* **WHAT YOU ARE ASKED TO DO**
All of the entries are to be written out again verbatim.
[[ ENTRIES PROVIDED open ]]
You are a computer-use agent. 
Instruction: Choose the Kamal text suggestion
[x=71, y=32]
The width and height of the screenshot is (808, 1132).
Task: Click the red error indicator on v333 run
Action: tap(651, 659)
[[ ENTRIES PROVIDED closed ]]
* **SOLUTION FOR THIS TASK**
You are a computer-use agent. 
Instruction: Choose the Kamal text suggestion
[x=71, y=32]
The width and height of the screenshot is (808, 1132).
Task: Click the red error indicator on v333 run
Action: tap(651, 659)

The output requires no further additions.